* TEXTAUSZUG

/---

Nino und ich haben uns im Kindergarten kennen gelernt. Während den

gemeinsamen Schuljahren waren wir Freunde geworden. Ninos Eltern stammten

aus Italien und sind, wie Tausende andere auch, in den 60-er Jahren der Arbeit

wegen in die Schweiz immigriert.

Als die Frage des Übertritts in die Oberstufe näher rückte, zeichnete sich immer

deutlicher ab, dass Nino die Realstufe besuchen wird, was für die Lehrperson und

auch für die meisten von uns Klassenkameraden klar war, schliesslich gehörte

Nino nicht zu den besten der Klasse. Ich übrigens auch nicht.

Die Eltern von Nino waren der Meinung, dass er die Sekundarstufe schaffen

werde und drängten auf den Übertritt in diese. Es kam zum Konflikt zwischen den

Eltern und der Lehrperson. Zum Übertritt kam es jedoch nicht. Die Eltern von

Nino beschlossen, nach Italien zurückzukehren. Zur Osterzeit verliess die Familie

die Schweiz in Richtung Sizilien.

Heute studiert Nino im 3. Jahr Mathematik und Informatik an der Universität von

Bologna.

Was ist hier schief gelaufen? Nichts, würden wohl einige Leser sagen, schliesslich endet die Geschichte mit einem Happy End. Dennoch habe ich mich öfters gefragt, welche Bildungsbiografie mein Freund durchlaufen hätte, wenn er und seine Familie hier in der Schweiz geblieben wären. Stände er heute in der Schweiz dort, wo er nun in Italien steht? Oder generalisiert betrachtet: Weshalb bringt es jemand im Land A „nur“ zur billigen Arbeitskraft, schafft es aber im Land B zum Mathematiker? Der geschilderte Fall zeigt die mögliche Tragweite eines Übertrittsentscheides auf und verdeutlicht die Problematik, dass Kinder und Jugendliche mit Migrationshintergrund ihr Potential in der Volksschule nur ungenügend entfalten können. Diese Chancenungleichheit zeigt sich nicht erst seit PISA, welche die Benachteiligung der Kinder und Jugendlichen mit Migrationshintergrund auf europäischer Ebene aufdeckte (vgl. Auernheimer 2003; Gogolin 2003). Bereits Lischer (1997) stellte fest, dass ausländische Kinder und Jugendliche in der obligatorischen Schule zunehmend einer härteren Selektion unterzogen und immer häufiger sonderpädagogisch betreut werden. Diese Tatsache widerspricht voll und ganz dem von der EDK 1991 erlassenen Grundsatz, „alle in der Schweiz lebenden fremdsprachigen Kinder in die öffentlichen Schulen zu integrieren. Jede Diskriminierung ist zu vermeiden. Die Integration respektiert das Recht des Kindes, Sprache und Kultur des Herkunftslandes

zu pflegen.“ (EDK 1991, zit. in Truniger, 1996, S. 127). Auch Truniger (1996, S. 133) stellte bei der Betrachtung des schweizerischen Bildungswesens fest, dass dieses sich zwar „bemüht, die Folgen der Immigration zu bewältigen“, sich bislang aber kein „wirklich multikulturelles Bildungskonzept bildungspolitisch durchgesetzt“ hat. Fakt ist und bleibt also auch weiterhin die Tatsache des stark gestiegenen Anteils von „Ausländerkindern“ in den Sonderschulen und deren Untervertretung in den anspruchsvollen Schulstufen.

\---

* VORLIEGENDE DATENSÄTZE
/---

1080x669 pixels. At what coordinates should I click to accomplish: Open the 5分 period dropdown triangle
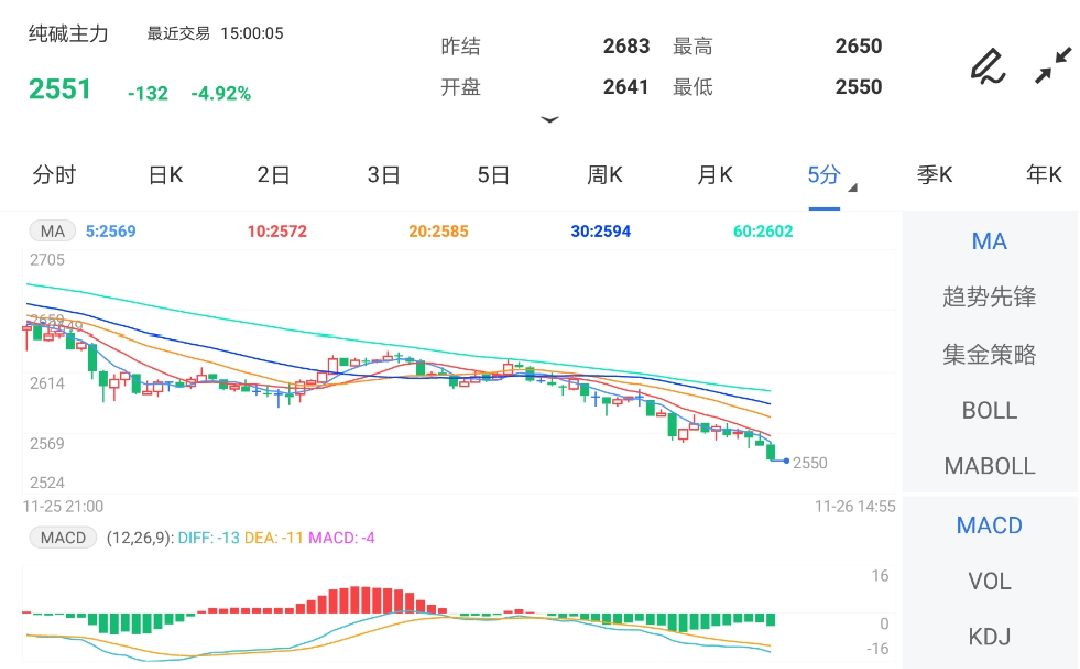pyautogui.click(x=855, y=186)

\---
/---

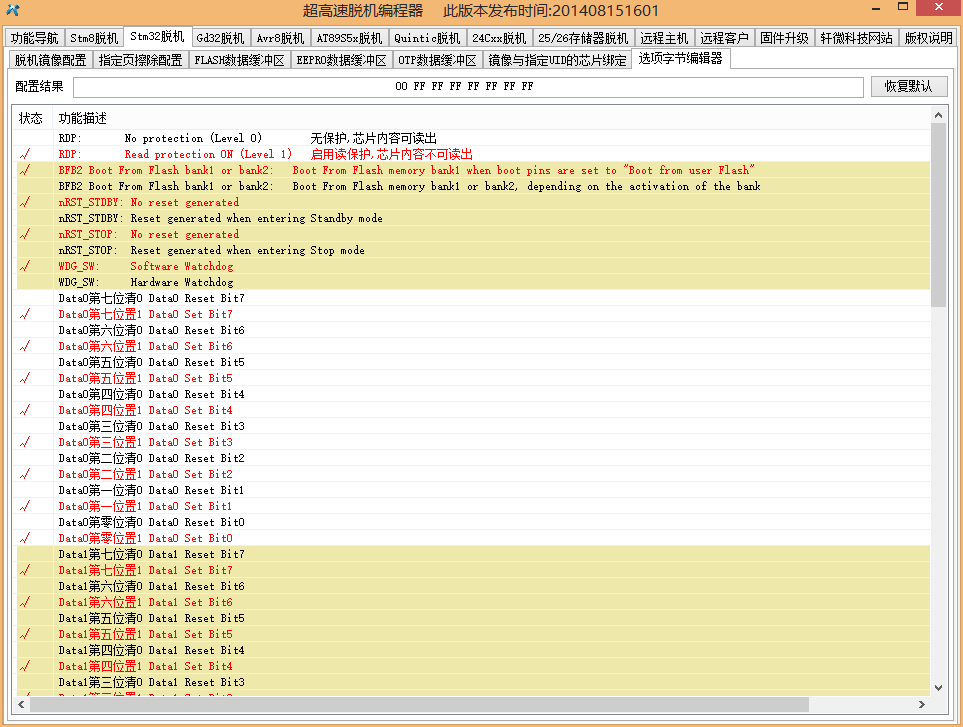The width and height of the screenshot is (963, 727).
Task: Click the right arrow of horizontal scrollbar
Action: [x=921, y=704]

\---

* AUFGABEN
1 > Fasse den Textauszug in zwei Sätzen zusammen.
2 > Schreibe aus den Datensätzen die Zeilen wortgetreu ab, beginnend mit der Zeile mit „The width and“ und endend mit der Zeile mit „Action: [x=921, y=704]“. Lass die Bilder dabei weg.
Der Textauszug und die Datensätze sind voneinander unabhängiges Material.

* LÖSUNGEN
1 > Nino, dessen Eltern aus Italien in die Schweiz eingewandert waren, sollte in die Realstufe übertreten, doch seine Eltern drängten auf die Sekundarstufe, gerieten darüber in Konflikt mit der Lehrperson und kehrten mit der Familie nach Italien zurück, wo Nino heute an der Universität von Bologna im 3. Jahr Mathematik und Informatik studiert. Der Fall verdeutlicht, dass Kinder und Jugendliche mit Migrationshintergrund ihr Potential in der Volksschule nur ungenügend entfalten können, härter selektiert werden, in Sonderschulen stark vertreten und in anspruchsvollen Schulstufen untervertreten sind.

2 >
The width and height of the screenshot is (963, 727).
Task: Click the right arrow of horizontal scrollbar
Action: [x=921, y=704]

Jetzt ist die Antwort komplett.